In the City of the Nightmare King
Page 5
Twenty minutes later, we found an old camper sitting on weathered cinderblocks. Its tightly sealed and blacked-out windows kept out any light. A portable awning partially attached to the entrance—its other half partway posted into the ground—shielded the front. It began to pour. We rushed under the tarp and knocked on the shaky door. The kids at school painted Old Man Johnson as a loose cannon. For all I knew he’d greet us with a shotgun blast to the face. Or maybe he’d scream and throw mangy cats at us. The cats scared me only slightly less than being shot. Slightly. The door flew open and revealed a burly old man in thick flannel. He scanned Blake and me through some foggy spectacles. “What do you want?” he grumbled through a wiry beard.

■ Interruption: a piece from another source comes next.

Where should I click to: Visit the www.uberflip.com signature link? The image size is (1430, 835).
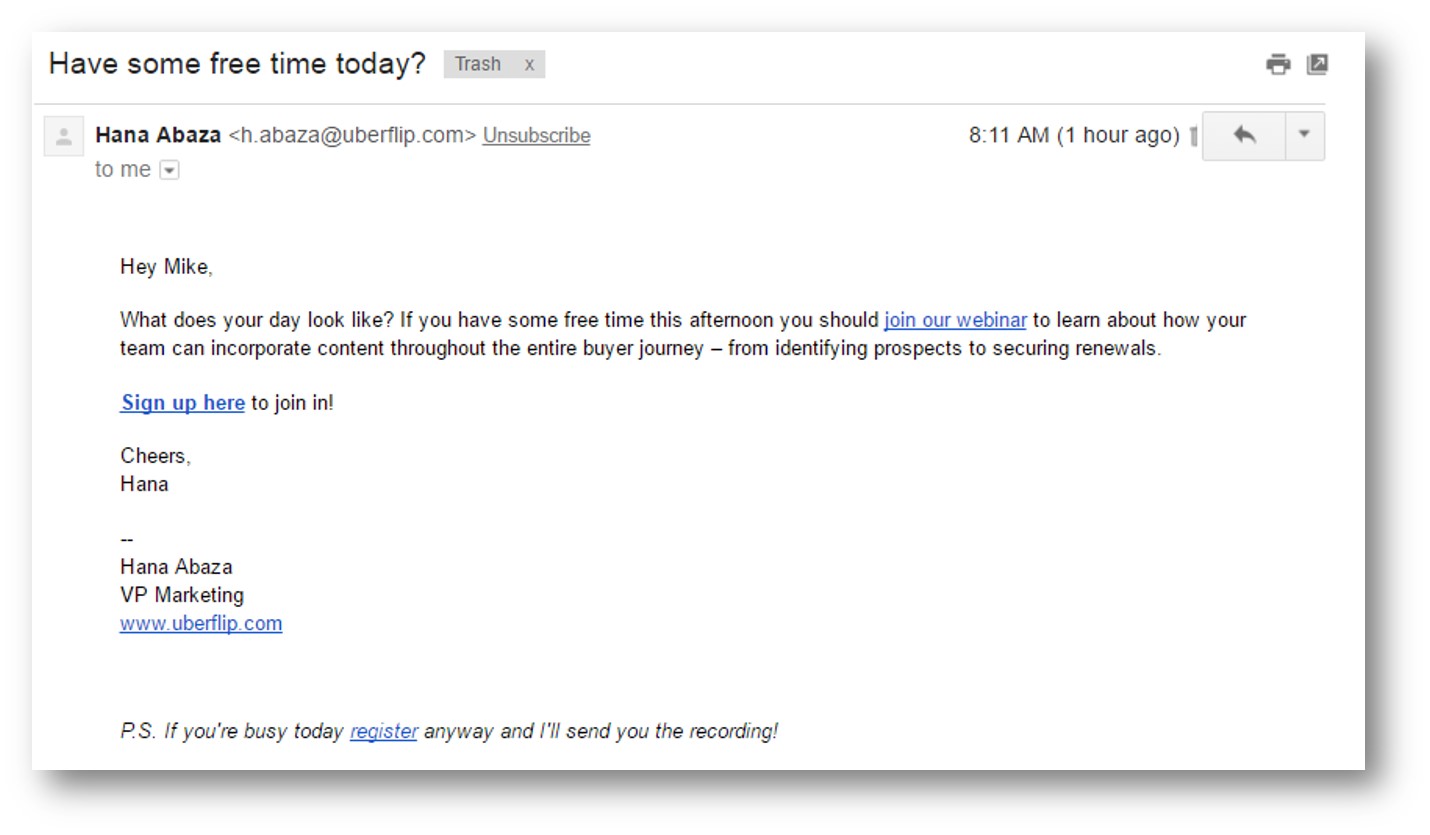[x=200, y=622]
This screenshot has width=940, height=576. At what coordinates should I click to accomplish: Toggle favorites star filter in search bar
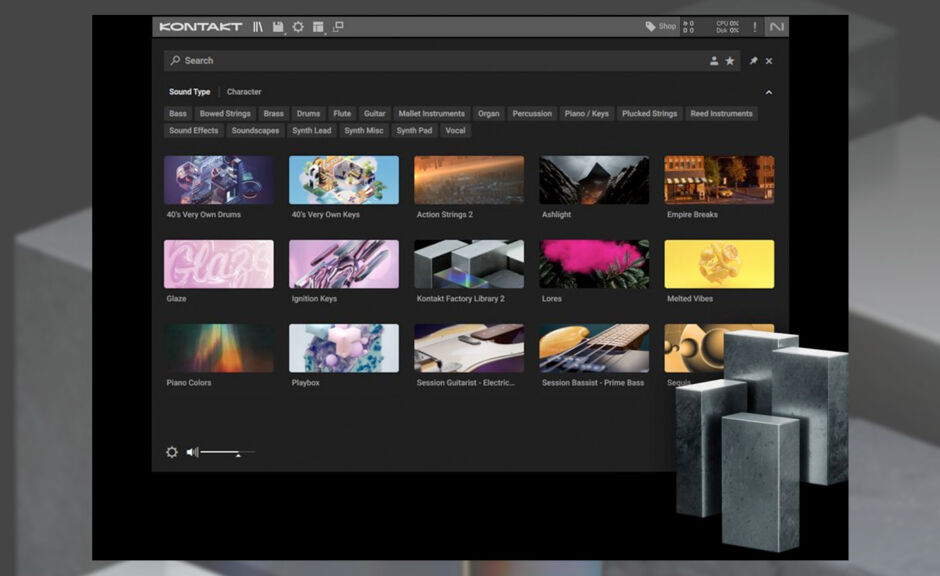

“Are you Brian Johnson?” I asked.
“What’s it to you?”
“My name’s Johnny. I’m looking for Brian Johnson. I need to talk to him.”

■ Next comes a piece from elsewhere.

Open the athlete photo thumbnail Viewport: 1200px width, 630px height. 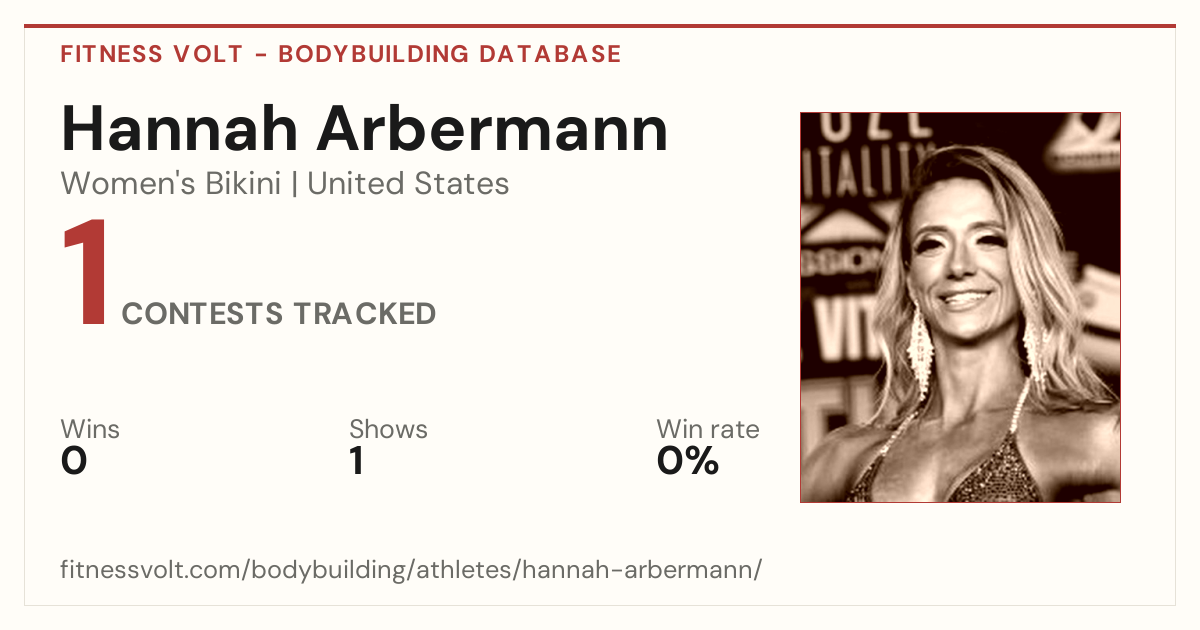point(960,307)
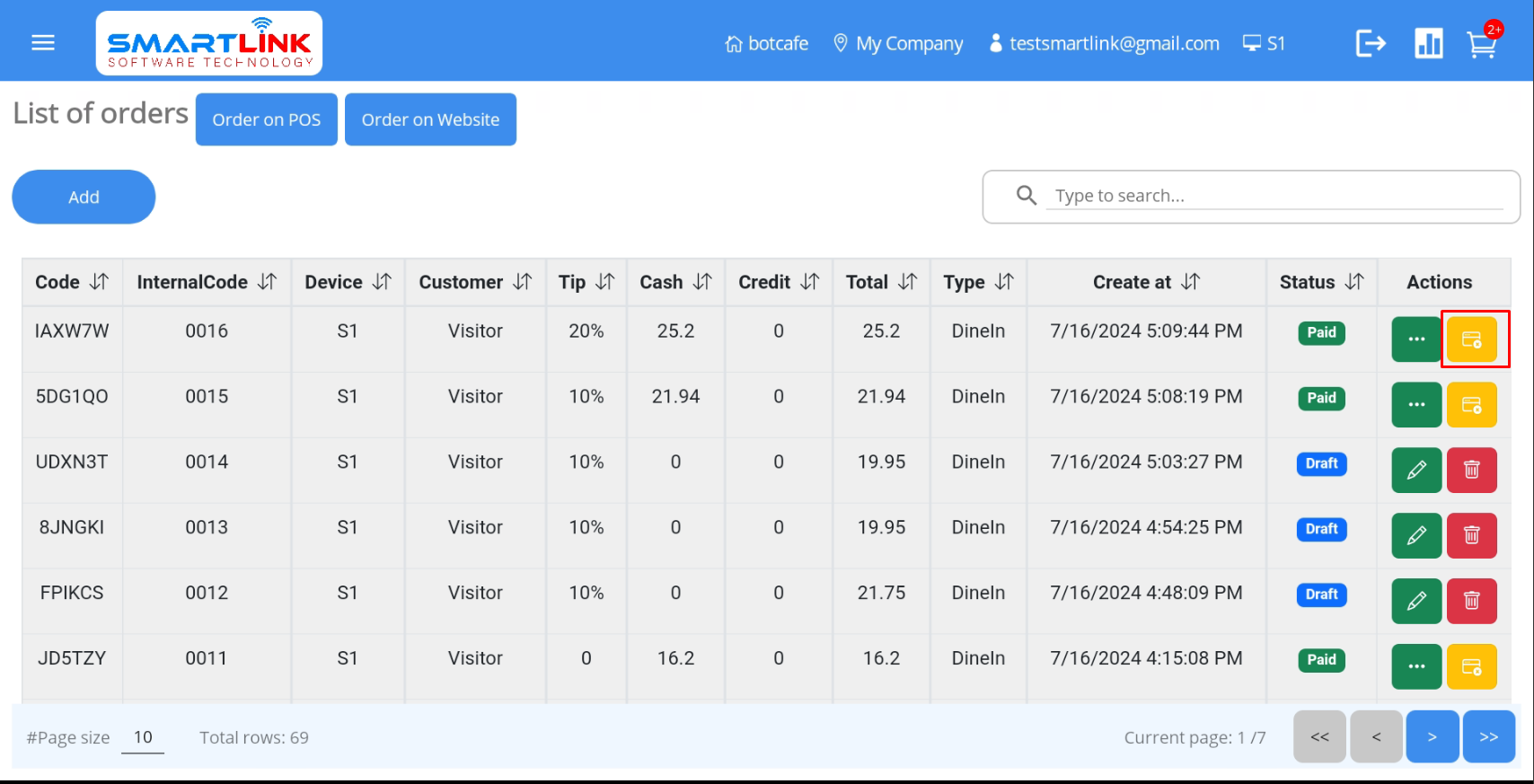Open the shopping cart icon

click(x=1481, y=44)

“Who sent you? Are you with the feds?”
“N-No I’m not with the feds. I go to school at Misthaven High.”
He waited at his door, examining us. Then, a familiar sensation: eyes on my nape. The feeling triggered a memory—whenever a wizard infiltrated your thoughts, your magical senses registered the intrusion. Your instincts also revealed the intruder’s identity. My weak wizard sense pointed to Brian Johnson. To block out a nosy wizard, you needed to envision a barrier in your mind. I didn’t know if the trick still worked, but I promptly imagined a brick wall. He studied me a little longer before his face grew softer, more confident. The uncomfortable feeling lifted.
“You,” he said with certainty. Old Man Johnson stepped outside and peered around the canopy. He regarded our environs suspiciously. “Hurry inside. Quickly!”

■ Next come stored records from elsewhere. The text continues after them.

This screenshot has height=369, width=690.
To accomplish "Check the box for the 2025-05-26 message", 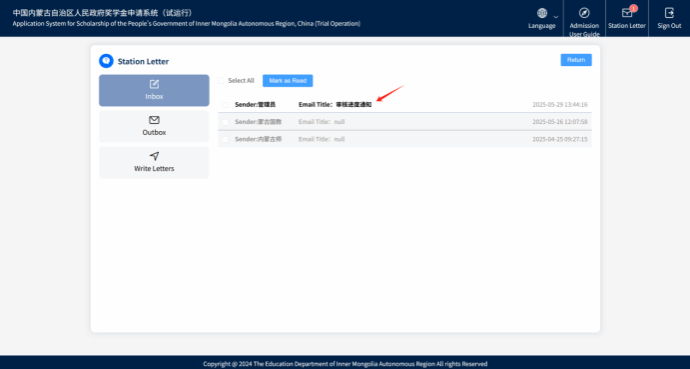I will coord(225,122).
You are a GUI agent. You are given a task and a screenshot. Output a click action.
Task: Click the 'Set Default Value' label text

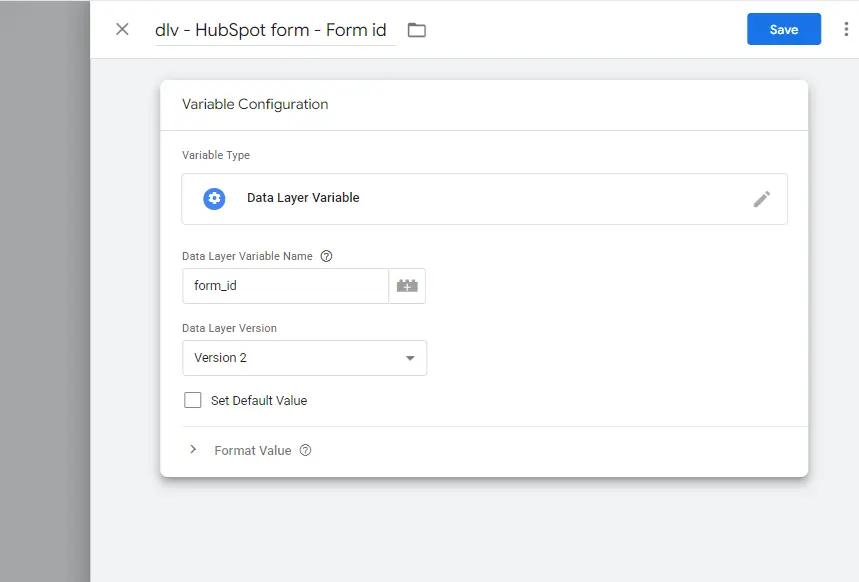(x=259, y=400)
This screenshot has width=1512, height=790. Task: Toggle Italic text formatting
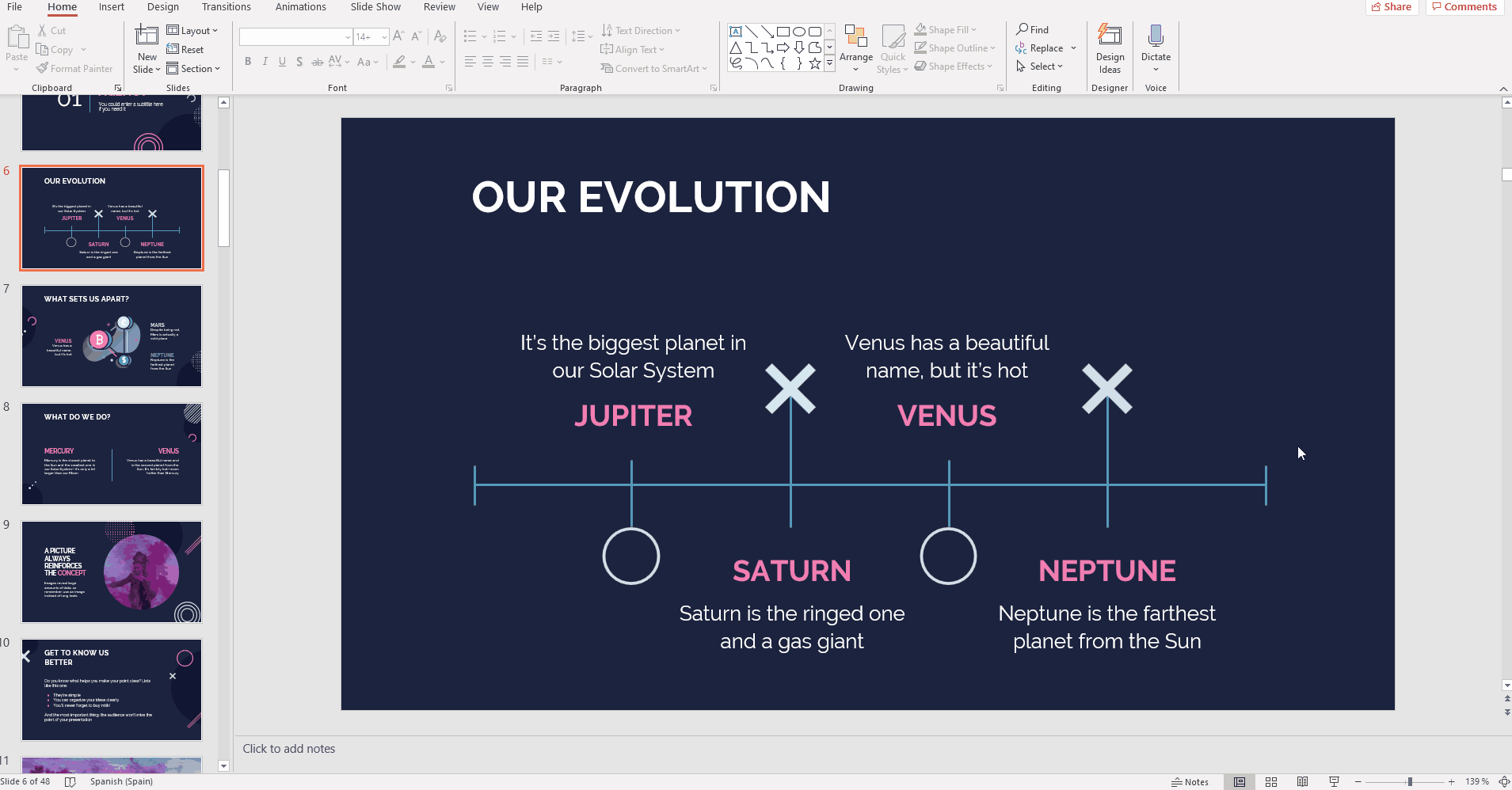265,62
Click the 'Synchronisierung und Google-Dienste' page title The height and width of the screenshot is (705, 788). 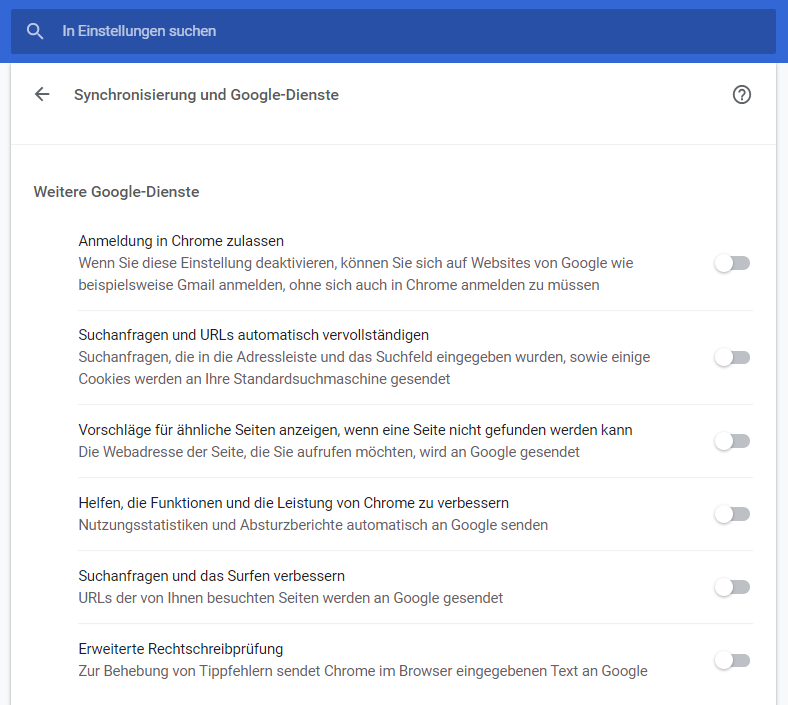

Blake and I scurried into the trailer without hesitation. The small camper stretched back about ten feet before terminating at a bunk under an aluminum foil-covered window. Clear plastic containers filled with dirt, water, and leaves sat on a dinette to our right. Baked beans steamed in a saucepan on a stove nearby, filling the air with a sugary scent. The old man rushed in after us and slammed the door. “We’ve met before.”
“We . . . have?”
“I’m Luther Dorian. The librarian from Misthaven.” I remembered then why the library had seemed familiar—Linh had taken me there to meet Luther Dorian. He worked with the Defectors, a rebel group that helped wizards escape the Institute. That this batshit crazy old guy knew my name, or anything about Luther Dorian, lent credence to his bizarre claim. If this was Luther Dorian, then he’d used magic to disguise himself. And if that were true, then he couldn’t be a prisoner here like we were. It also suggested he knew a way in and out of the Dreamhaven.
“Why do you look like that?” I asked. Though the flannel mountain didn’t resemble Luther—Luther, as I remembered him, measured five feet, four inches, wore sweater vests, walked stiffly on one foot, and spoke with a high-pitched whine—he still conveyed Luther’s idiosyncrasies.
“First: Who led you to me?”
I told Luther about the strange radio broadcasts, Mikey, and the rumors swirling around the high school.
“Do you know this Mikey?” he asked.
“We think it may be another one of the Institute’s prisoners.”
“Speaking to you through a shortwave radio? I’ve been here a long time and that’s a new one.”
“Do you think it could be a Mara, or the Institute?”
“No telling. If it were the Institute, they would’ve sent copies instead of bothering with another prisoner.”
“Copies?”
“Some of the people out there are real,” Luther said, “and the rest are just copies made to look like real people. As that Mikey fellow said, you are in a prison the Institute calls ‘the Dreamhaven.’ It was built in Everywhen to contain difficult prisoners. The Institute scans wizards’ memories then constructs a semi-idyllic life for them in the Dreamhaven. They populate this semi-idyllic life with copies of people from the wizards’ memories. As an added warning: the Institute can also control those copies. The purpose of all this is to pacify the wizard, so they don’t go digging into Misthaven’s peculiarities. I believe integrating a new wizard into the Dreamhaven takes some time, though. You may have experienced a time-loss.”
That explained the missing three months. The Institute had used that time to scrape out our memories, then harnessed that information to recreate a new life for us.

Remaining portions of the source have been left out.